Azure ATP syslog events - Firewall settings ???

Hi, what is/are the range(s) to open (on our perimeter firewall) towards our internal syslog proxy (that forwards to the internal SIEM), that is to receive AATP syslog events ?? I didn't find an...

PhilippeA

Copper Contributor

Jul 15, 2020

Eli Ofek, Thanks for your feedback.

I'm not an ATP expert, but from what I've been told, there's a way to have AATP send alerts to our internal SIEM, and that goes over Internet, and it can only be an inbound connection (from our perspective)... the doc indeed talks about a 'sensor', but also mentions the FQDN, incl. port, of the 'service endpoint', i.e. the (internal) syslog server, so at some point, we'll have to open the perimeter firewall to allow that traffic, and my question is : what IPs are we supposed to allow (inbound) ?? While TLS is supported (so we could use an F5 VIP with an SSL profile to filter, but that's already behind the FW... we can't allow the whole world to get into the DMZ, even if we can use TLS to filter out potential rogue traffic...
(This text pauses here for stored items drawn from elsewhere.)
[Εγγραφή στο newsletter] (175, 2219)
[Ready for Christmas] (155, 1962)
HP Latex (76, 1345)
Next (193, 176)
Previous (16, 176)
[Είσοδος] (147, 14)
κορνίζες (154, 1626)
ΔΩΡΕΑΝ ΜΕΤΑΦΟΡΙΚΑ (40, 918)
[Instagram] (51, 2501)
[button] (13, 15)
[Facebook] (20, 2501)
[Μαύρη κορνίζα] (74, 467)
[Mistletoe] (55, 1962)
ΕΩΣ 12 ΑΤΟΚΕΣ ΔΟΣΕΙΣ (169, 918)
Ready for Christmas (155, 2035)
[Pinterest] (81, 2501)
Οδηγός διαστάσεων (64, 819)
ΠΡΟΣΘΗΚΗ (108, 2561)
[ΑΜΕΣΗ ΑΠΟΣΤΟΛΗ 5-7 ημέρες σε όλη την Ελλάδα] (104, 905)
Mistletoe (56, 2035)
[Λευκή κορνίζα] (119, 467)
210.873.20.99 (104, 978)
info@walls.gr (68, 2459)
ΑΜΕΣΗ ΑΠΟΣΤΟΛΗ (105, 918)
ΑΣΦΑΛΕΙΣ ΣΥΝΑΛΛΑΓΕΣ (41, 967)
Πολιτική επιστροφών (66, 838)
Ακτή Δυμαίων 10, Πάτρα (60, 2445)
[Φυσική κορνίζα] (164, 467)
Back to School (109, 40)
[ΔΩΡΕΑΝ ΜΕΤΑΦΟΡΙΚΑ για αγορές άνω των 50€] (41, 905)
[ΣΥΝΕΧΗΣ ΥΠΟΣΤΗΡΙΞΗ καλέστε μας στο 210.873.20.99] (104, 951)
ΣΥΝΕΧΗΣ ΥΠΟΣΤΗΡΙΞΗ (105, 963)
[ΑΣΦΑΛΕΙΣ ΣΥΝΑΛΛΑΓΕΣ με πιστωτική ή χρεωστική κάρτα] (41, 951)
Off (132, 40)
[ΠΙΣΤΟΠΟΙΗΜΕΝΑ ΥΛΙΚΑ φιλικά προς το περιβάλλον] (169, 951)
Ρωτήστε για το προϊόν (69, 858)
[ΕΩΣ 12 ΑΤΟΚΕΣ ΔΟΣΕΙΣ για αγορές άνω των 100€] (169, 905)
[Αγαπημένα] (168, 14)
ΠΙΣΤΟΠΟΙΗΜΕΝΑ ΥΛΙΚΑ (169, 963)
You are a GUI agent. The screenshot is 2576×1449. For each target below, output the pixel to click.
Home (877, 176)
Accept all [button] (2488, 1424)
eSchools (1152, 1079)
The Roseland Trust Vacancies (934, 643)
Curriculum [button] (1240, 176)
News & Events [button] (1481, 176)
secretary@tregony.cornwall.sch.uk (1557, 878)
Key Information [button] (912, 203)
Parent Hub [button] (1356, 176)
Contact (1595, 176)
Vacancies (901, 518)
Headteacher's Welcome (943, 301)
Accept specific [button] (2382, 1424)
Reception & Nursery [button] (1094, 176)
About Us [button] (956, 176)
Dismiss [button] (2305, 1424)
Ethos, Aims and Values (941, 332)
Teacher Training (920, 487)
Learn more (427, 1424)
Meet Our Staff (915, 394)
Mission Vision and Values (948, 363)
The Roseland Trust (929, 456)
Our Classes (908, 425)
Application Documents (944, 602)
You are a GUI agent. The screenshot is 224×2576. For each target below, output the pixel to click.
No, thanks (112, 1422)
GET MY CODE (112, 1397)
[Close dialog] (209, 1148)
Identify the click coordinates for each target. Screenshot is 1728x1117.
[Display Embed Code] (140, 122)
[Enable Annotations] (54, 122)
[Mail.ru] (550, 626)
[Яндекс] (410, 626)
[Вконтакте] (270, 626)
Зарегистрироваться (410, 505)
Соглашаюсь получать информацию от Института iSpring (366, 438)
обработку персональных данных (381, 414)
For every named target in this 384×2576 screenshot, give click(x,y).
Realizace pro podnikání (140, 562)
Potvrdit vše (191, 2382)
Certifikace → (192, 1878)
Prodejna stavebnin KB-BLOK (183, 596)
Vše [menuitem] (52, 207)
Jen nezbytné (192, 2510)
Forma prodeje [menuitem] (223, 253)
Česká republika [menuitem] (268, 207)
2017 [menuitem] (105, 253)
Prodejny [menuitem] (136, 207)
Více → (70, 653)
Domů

https://docs.microsoft.com/en-us/azure-advanced-threat-protection/setting-syslog

PhilippeA

Copper Contributor

Jul 15, 2020

or should I understand you reply as " syslog notifications are always sent from AATP to a sensor that is inside your network, and de facto acts as a syslog proxy" ???

EliOfek
Microsoft
Jul 15, 2020
PhilippeA yes, with one correction, the notifications are not sent/pushed, they are pulled by the sensor from the backend (when available) .
- PhilippeA
  Copper Contributor
  Jul 15, 2020
  OK, that makes more sense now... 😉
  (the techs are gonna be happy, they were freaking out... :-))
  
  Any idea whether the 'pull' approach induces any delay, and if yes, how much (+-) ?
  
  And btw, many, many thanks !!!
  - EliOfek
    Microsoft
    Jul 15, 2020
    PhilippeA I can estimate 1-30 sec delay.